Essa parte fin dalle prime fasi dell’istruzione scolastica; ad esempio, con la propaganda della metodologia pacifista e l’esercizio della mediazione del conflitto. Sul piano del lavoro opera attraverso la disgregazione dell’unità di classe  con la contrattazione per categorie e con la gestione sindacale del conflitto; la quale inculca nell’ambito operaio la concezione della mediazione come strumento di risoluzione delle contraddizioni di classe, spesso confinandole nell’ambito vertenziale ossia nell’alveo giuridico borghese. In alcuni casi, lotte operaie che in un determinato momento di conflitto ripiegano su metodologie di lotta compatibili vengono premiate con la risoluzione in positivo delle loro vertenze, affinché la loro forma di lotta si dimostri vincente ed efficace e sia di esempio (cattivo) alle lotte successive: in tal senso è eclatante il caso dell’INSE di Milano che ha fatto da apripista ad una stagione di lotte esauritesi nell’isolamento e nella sconfitta sui carri-ponte, le torri ed i tetti delle fabbriche.
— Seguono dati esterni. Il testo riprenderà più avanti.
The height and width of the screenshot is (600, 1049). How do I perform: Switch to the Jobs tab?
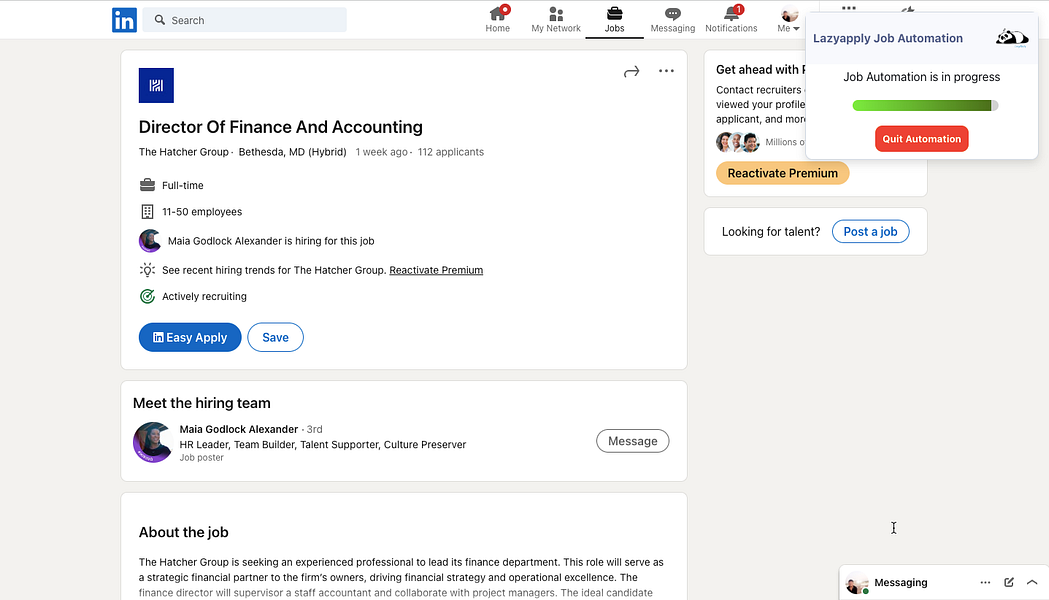click(614, 19)
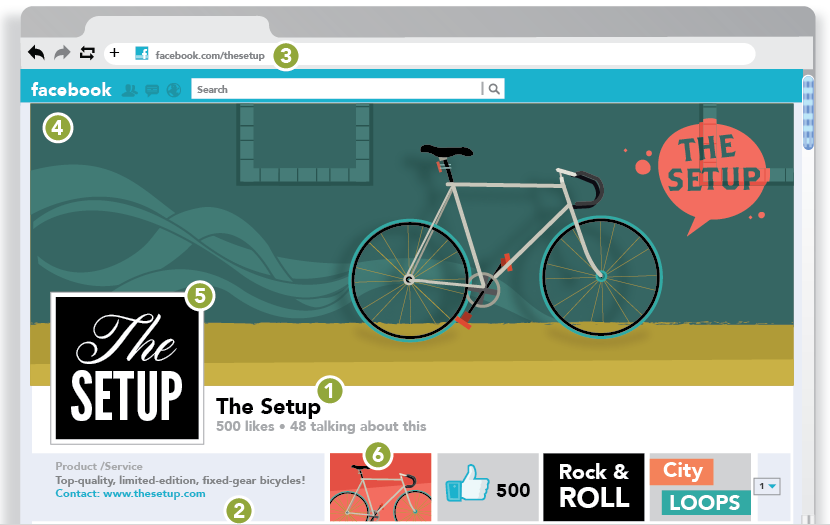The image size is (830, 525).
Task: Open the www.thesetup.com contact link
Action: [154, 493]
Nei fatti, viene alimentata sistematicamente la contrapposizione e l’esaltazione di questi micro-interessi a discapito dell’interesse generale del proletariato. Questa è la chiara dimostrazione di quanto diceva Lenin, e cioè che l’interesse economico di un gruppo di operai e lavoratori, per quanto esteso esso sia, è in contraddizione con l’interesse generale della classe operaia.

Persino in ambito carcerario, apposite circolari interne prodotte dal Ministero indicano ai direttori degli istituti di pena di non reprimere forme di lotta pacifiche dei detenuti, quale lo sciopero della fame.

L’apparato mediatico opera congiuntamente, al fine di riconoscere, dare spazio e garantire visibilità alle istanze che operano entro questi margini di compatibilità, demonizzando al contempo, attraverso massicce campagne di criminalizzazione, qualunque opzione che si ponga al di fuori di tali limiti.

Brevemente, per concludere: E’ chiaro che per combattere la repressione sul piano pratico, al giorno d’oggi, occorre non limitarsi alla sola solidarietà o a strumenti mutualistici –che anche nella loro limitatezza politica sono utili e che appoggiamo- ma operare nell’ambito quotidiano contro tutte quelle forme più e meno evidenti di mediazione e compatibilizzazione del conflitto, ponendo forza ed attenzione alla loro radicalizzazione ,al fine di scardinare questo complesso e pervasivo meccanismo d’ingabbiamento del conflitto che è, appunto, la controrivoluzione preventiva.